Она отпила колы и покачала головой, не глядя на меня.

— Ну же, Ванда, я знаю, что ты была пассией Гейнора. Признай это, и мы поедем дальше.

Она поглядела на меня и снова опустила глаза.

— Нет. Я тебя обслужу. Я позволю вампу смотреть. Я буду говорить с вами обоими грязно. Но я не знаю никакого Гейнора.

Я наклонилась и положила руки на подлокотники ее кресла. Наши лица были очень близко.

— Я не репортер. Гейнор никогда не узнает, что ты со мной говорила, если ты ему не скажешь.

Ее глаза расширились. Я проследила ее взгляд. Ветровка съехала вперед. Стал виден мой пистолет, и это, похоже, Ванде не понравилось. Хорошо.

— Поговори со мной, Ванда. — Голос мой звучал тихо. Мягко. Зачастую самым мягким тоном произносятся самые страшные угрозы.

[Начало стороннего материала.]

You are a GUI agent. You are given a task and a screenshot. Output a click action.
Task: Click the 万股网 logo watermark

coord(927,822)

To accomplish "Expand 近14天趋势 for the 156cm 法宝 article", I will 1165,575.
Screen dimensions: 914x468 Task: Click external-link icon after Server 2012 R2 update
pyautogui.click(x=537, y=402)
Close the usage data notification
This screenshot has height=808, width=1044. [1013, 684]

— Кто ты, черт возьми, такая? Ты не из полиции. Ты не репортер. Работники социальной службы оружие не носят. Кто ты? — В последней фразе звучали нотки опасения.

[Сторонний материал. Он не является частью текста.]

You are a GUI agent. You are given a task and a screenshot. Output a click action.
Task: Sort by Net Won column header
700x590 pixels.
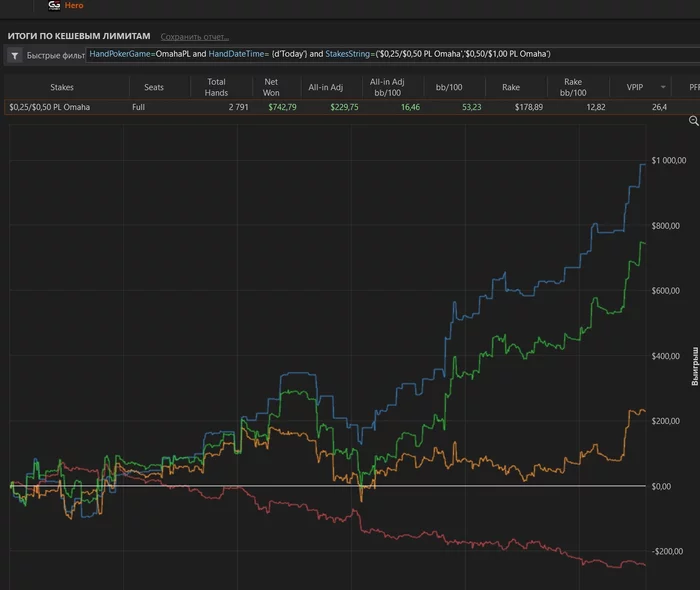point(271,87)
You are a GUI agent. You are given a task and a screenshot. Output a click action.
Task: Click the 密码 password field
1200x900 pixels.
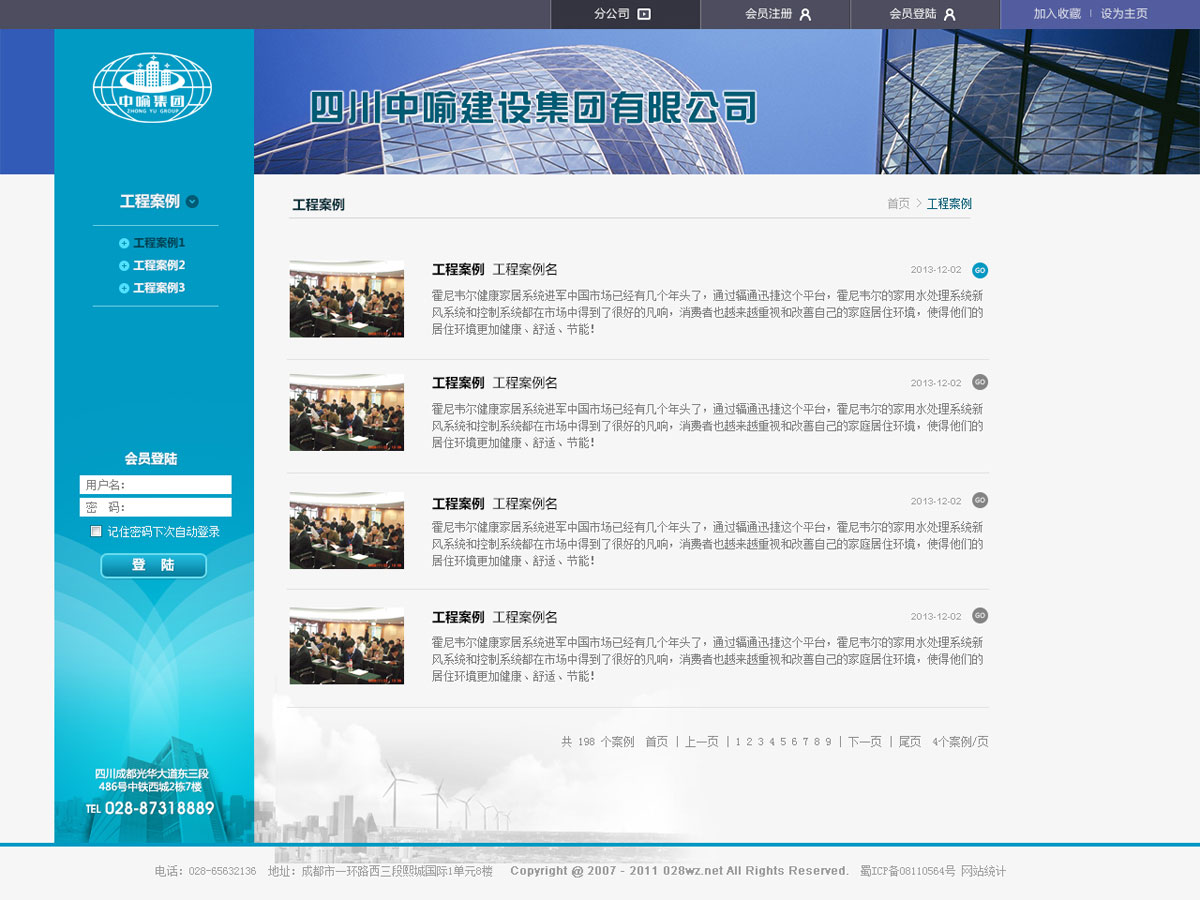156,507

Жан-Клод вошел в комнату. Оказывается, он уже побывал у меня в спальне. Чудесно, просто чудесно.

— Возникли сложности, ma petite?

Я не стала его одергивать. Ванда не должна знать, что в наших рядах раскол.

— Она упрямится, — сказала я и отошла от кресла.

Я сняла ветровку и бросила на стол в кухне. Ванда смотрела на пистолет. Чего я и добивалась.

Возможно, у меня не очень пугающая внешность, зато у меня есть браунинг.

Жан-Клод обошел вокруг кресла Ванды и положил руки ей на плечи. Она вздрогнула, словно он сделал ей больно. Я знала, что ничего подобного он не делал. Возможно, именно от этого она и вздрогнула.

— Он убьет меня, — сказала Ванда.

Я смотрю, многие говорят эту фразу про мистера Гейнора.

— Он никогда не узнает, — сказала я.

Жан-Клод потерся щекой о ее волосы. Его пальцы легонько поглаживали ее плечо.

— И к тому же, моя прелестница, его сегодня нет с тобой рядом. — Он говорил совсем тихо. — А мы есть. — Потом он прошептал ей что-то на ухо одними губами, так, что я не услышала.

Ванда его услышала. Глаза ее расширились, и она начала дрожать. Казалось, у нее начинается припадок. В глазах заблестели слезы.